### Work instruction
In the entries that follow, which lines hold the string "Magic"? List them.

========================================================================

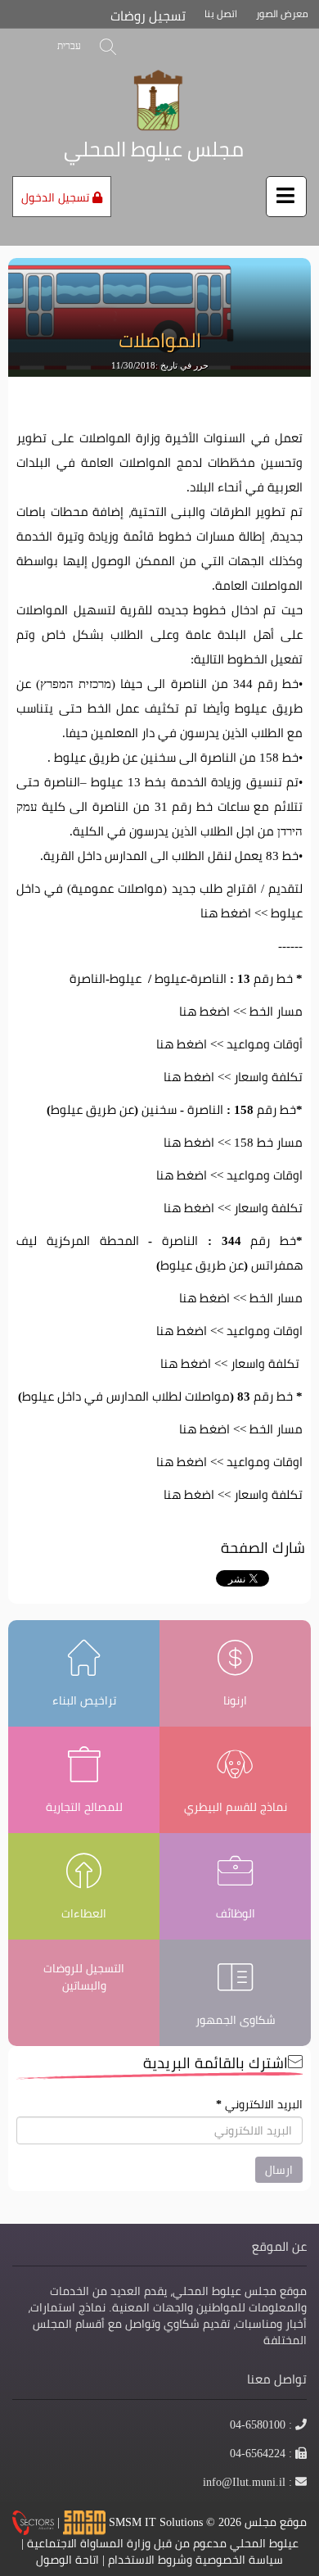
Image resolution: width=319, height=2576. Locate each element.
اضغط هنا (225, 913)
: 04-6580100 (261, 2424)
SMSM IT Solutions (157, 2521)
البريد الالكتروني (259, 2104)
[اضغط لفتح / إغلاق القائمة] (286, 196)
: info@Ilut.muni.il (248, 2482)
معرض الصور (282, 13)
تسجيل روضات (148, 16)
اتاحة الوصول (67, 2559)
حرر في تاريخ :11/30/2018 (160, 365)
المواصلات (160, 340)
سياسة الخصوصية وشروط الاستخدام (195, 2559)
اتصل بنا (220, 13)
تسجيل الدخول (56, 197)
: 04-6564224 (261, 2453)
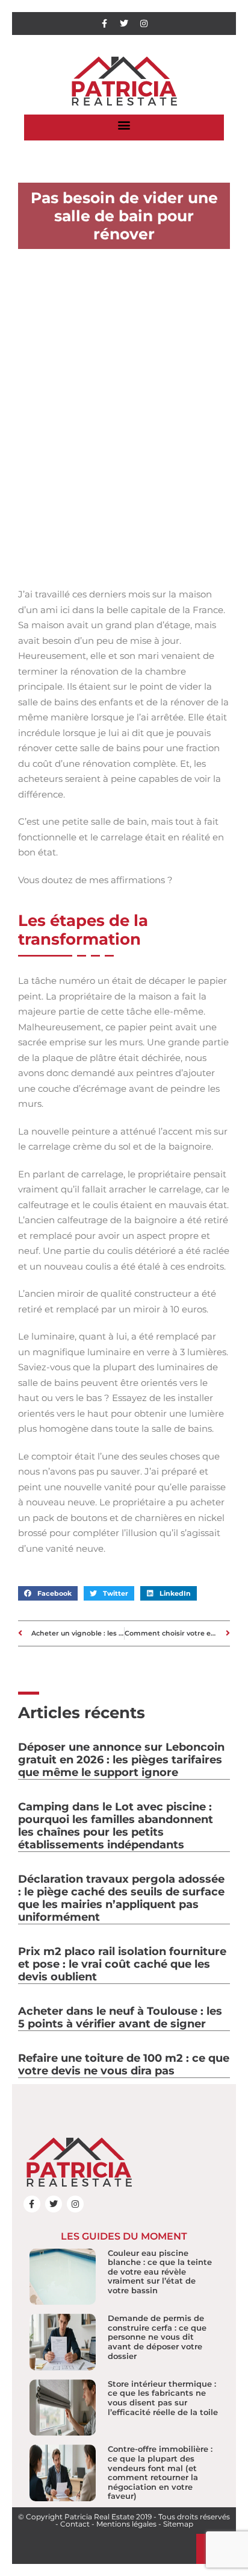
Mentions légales (126, 2523)
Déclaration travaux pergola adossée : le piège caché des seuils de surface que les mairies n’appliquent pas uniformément (121, 1898)
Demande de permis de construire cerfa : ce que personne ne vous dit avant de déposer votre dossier (157, 2336)
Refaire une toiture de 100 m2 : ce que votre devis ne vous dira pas (123, 2064)
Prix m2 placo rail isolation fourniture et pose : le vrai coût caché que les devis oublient (122, 1964)
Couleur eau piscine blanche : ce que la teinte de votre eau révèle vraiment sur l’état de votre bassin (160, 2271)
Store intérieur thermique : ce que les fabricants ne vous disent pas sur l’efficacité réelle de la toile (163, 2398)
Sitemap (178, 2523)
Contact (75, 2523)
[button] (124, 124)
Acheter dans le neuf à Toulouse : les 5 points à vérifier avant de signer (120, 2017)
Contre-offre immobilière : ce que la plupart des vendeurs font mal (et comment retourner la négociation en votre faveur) (160, 2472)
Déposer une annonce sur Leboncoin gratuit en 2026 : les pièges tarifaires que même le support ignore (121, 1759)
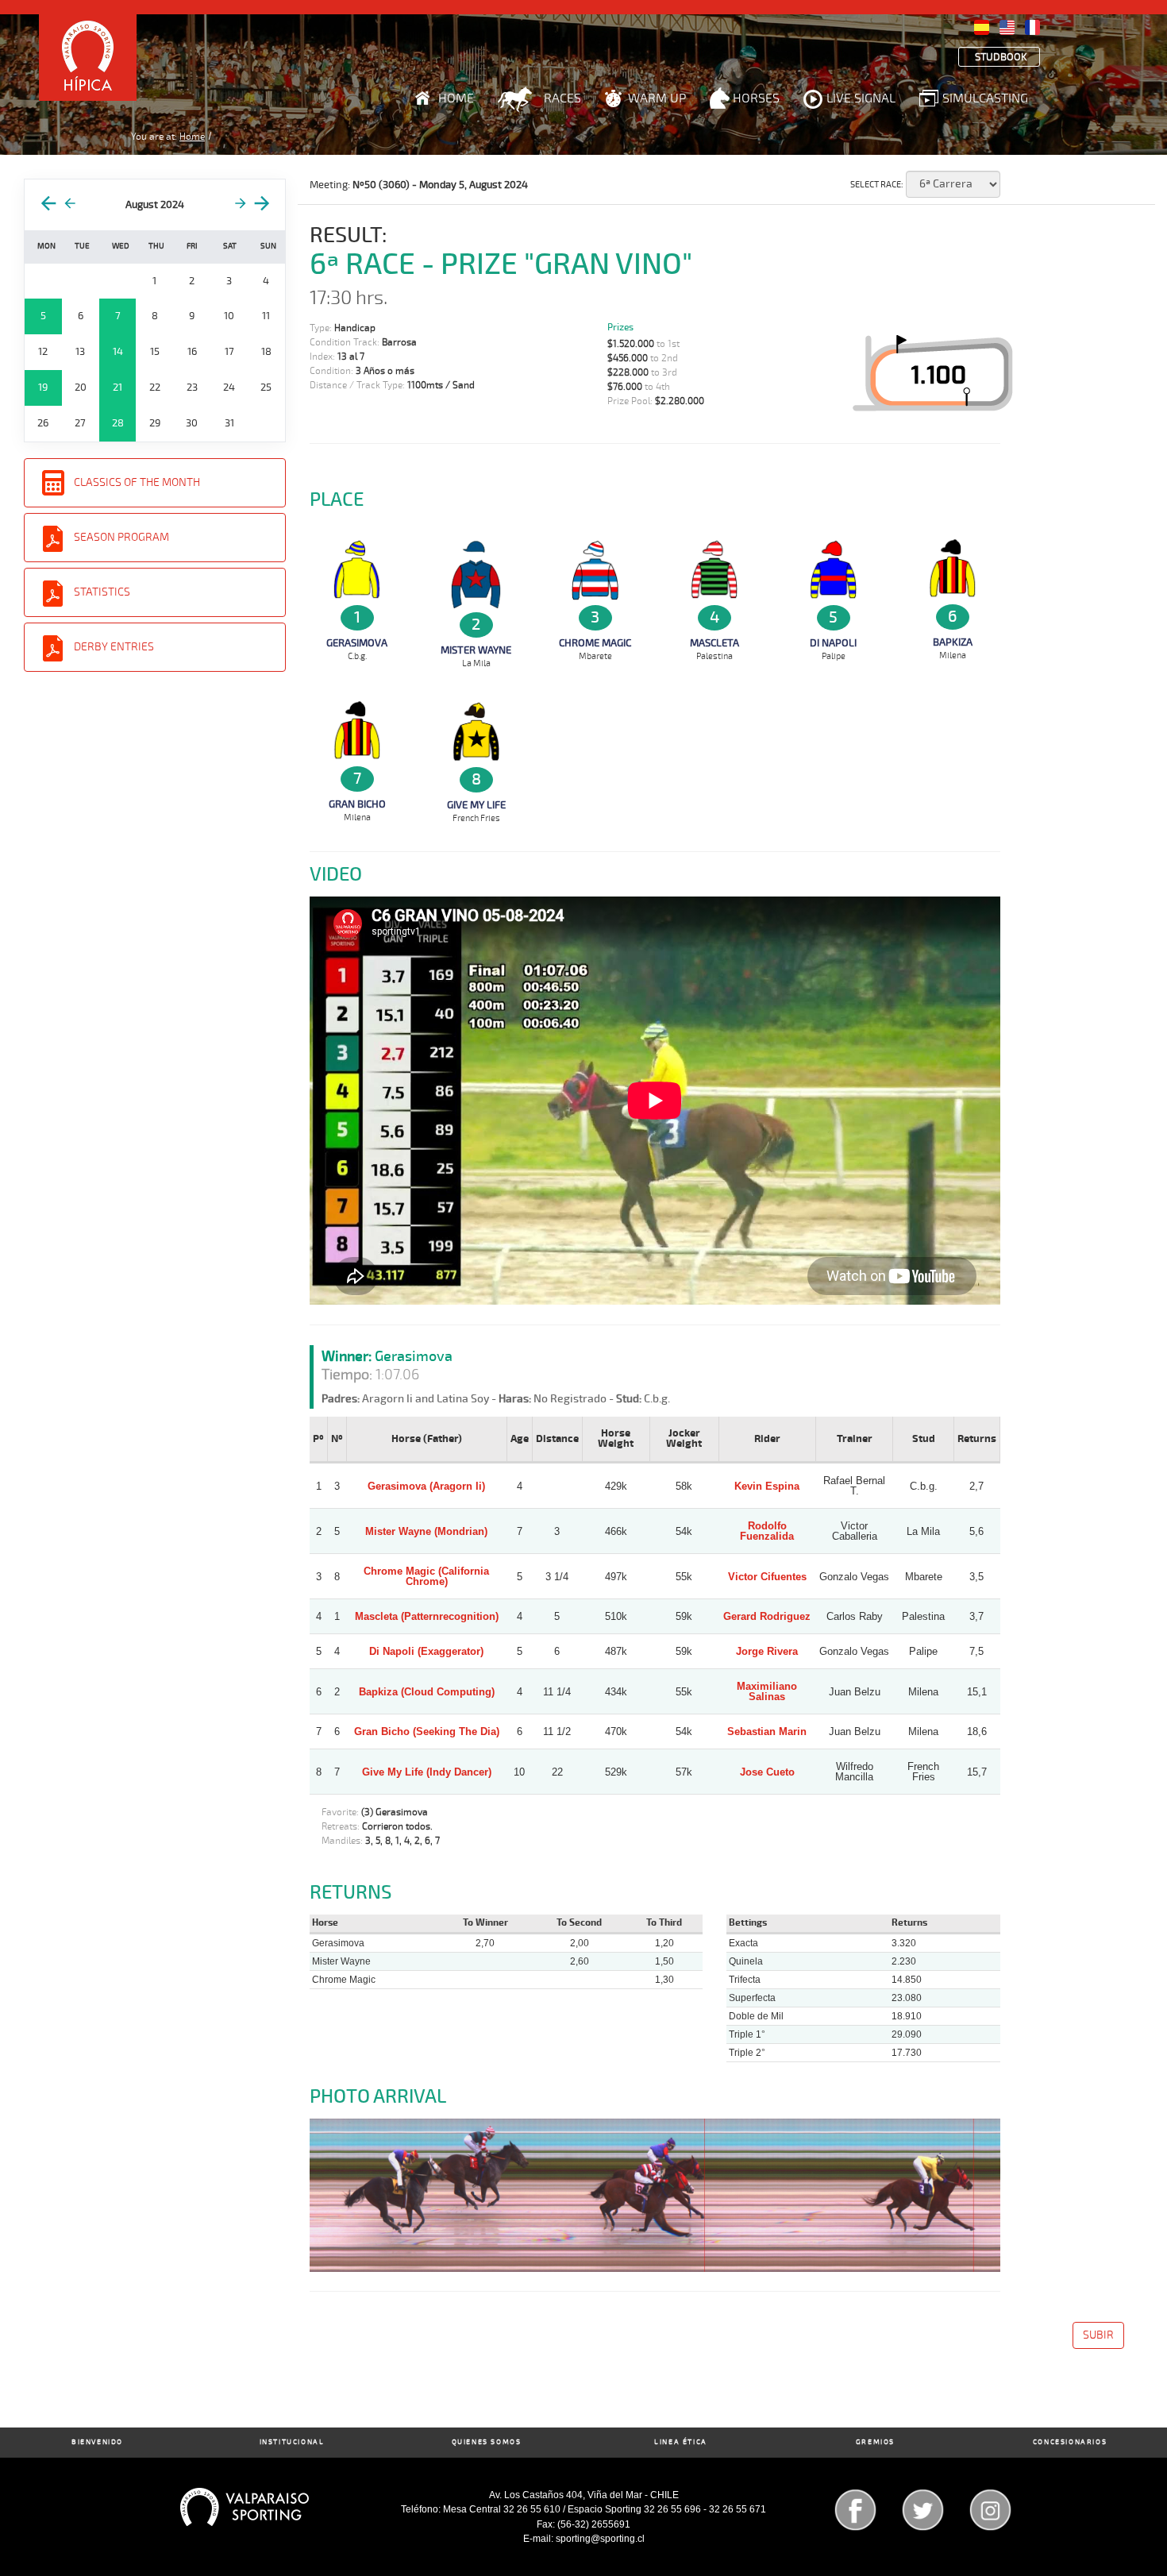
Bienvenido (97, 2442)
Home (456, 98)
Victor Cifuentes (767, 1577)
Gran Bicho (357, 804)
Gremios (875, 2442)
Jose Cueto (767, 1772)
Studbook (1001, 57)
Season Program (121, 537)
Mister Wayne (476, 650)
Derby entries (114, 647)
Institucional (292, 2442)
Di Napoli (833, 643)
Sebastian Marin (767, 1731)
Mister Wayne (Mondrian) (426, 1531)
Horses (756, 98)
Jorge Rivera (767, 1651)
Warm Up (657, 98)
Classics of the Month (137, 482)
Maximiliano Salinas (767, 1691)
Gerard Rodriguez (767, 1616)
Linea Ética (680, 2442)
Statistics (102, 592)
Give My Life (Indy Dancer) (426, 1772)
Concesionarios (1070, 2442)
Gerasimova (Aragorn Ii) (426, 1486)
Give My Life (476, 805)
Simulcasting (985, 98)
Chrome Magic (595, 643)
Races (562, 98)
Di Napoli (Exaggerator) (426, 1651)
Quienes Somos (487, 2442)
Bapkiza (952, 642)
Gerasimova (356, 643)
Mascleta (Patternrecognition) (427, 1616)
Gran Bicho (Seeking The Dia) (426, 1731)
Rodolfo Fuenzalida (767, 1531)
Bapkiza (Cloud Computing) (427, 1692)
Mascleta (714, 643)
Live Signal (860, 98)
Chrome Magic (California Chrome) (426, 1576)
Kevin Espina (766, 1486)
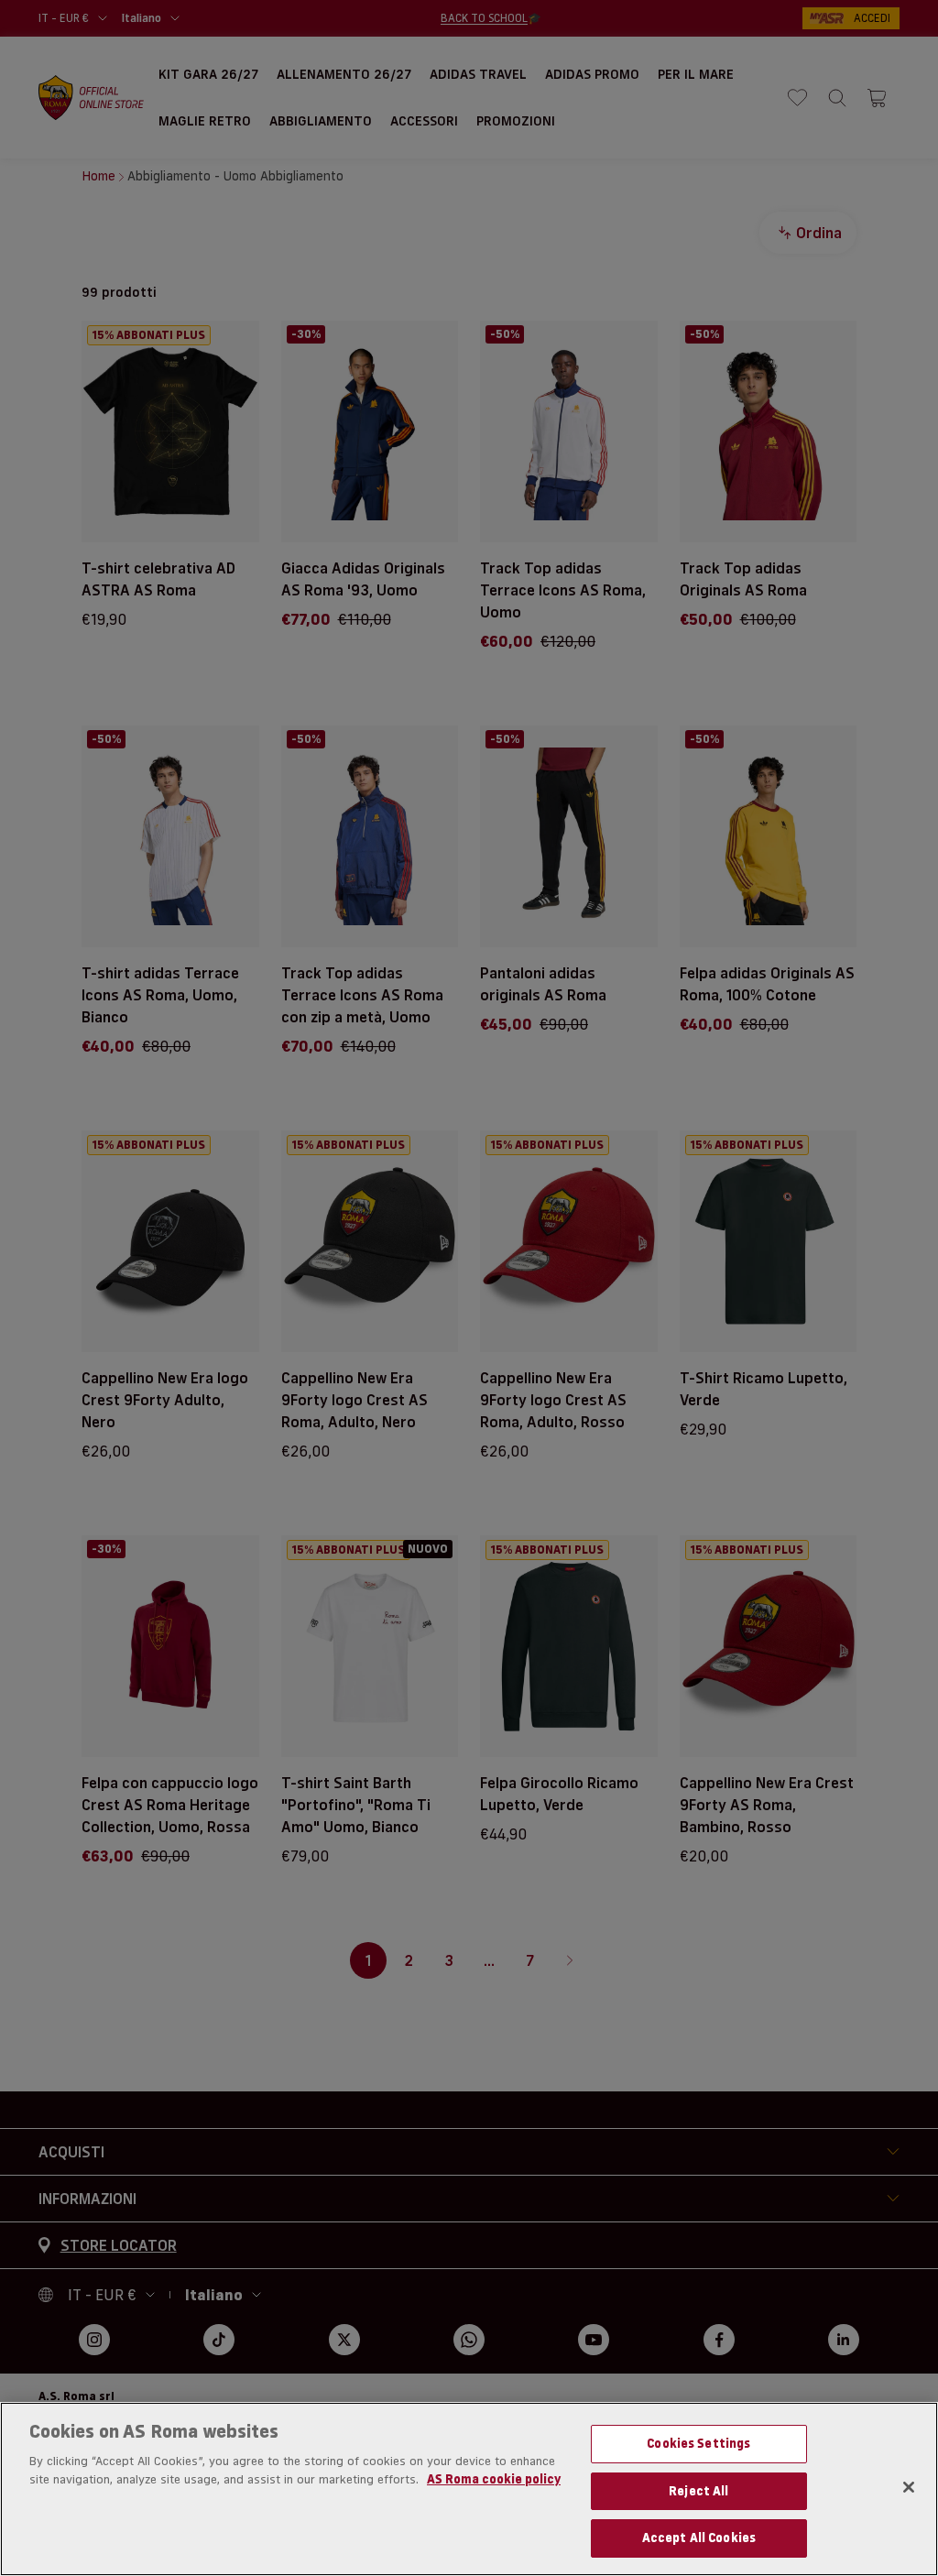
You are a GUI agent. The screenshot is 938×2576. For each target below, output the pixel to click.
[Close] (909, 2487)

========================================================================

### Solution to the exercise
Chrome Magic (595, 643)
Chrome Magic (California Chrome) (426, 1576)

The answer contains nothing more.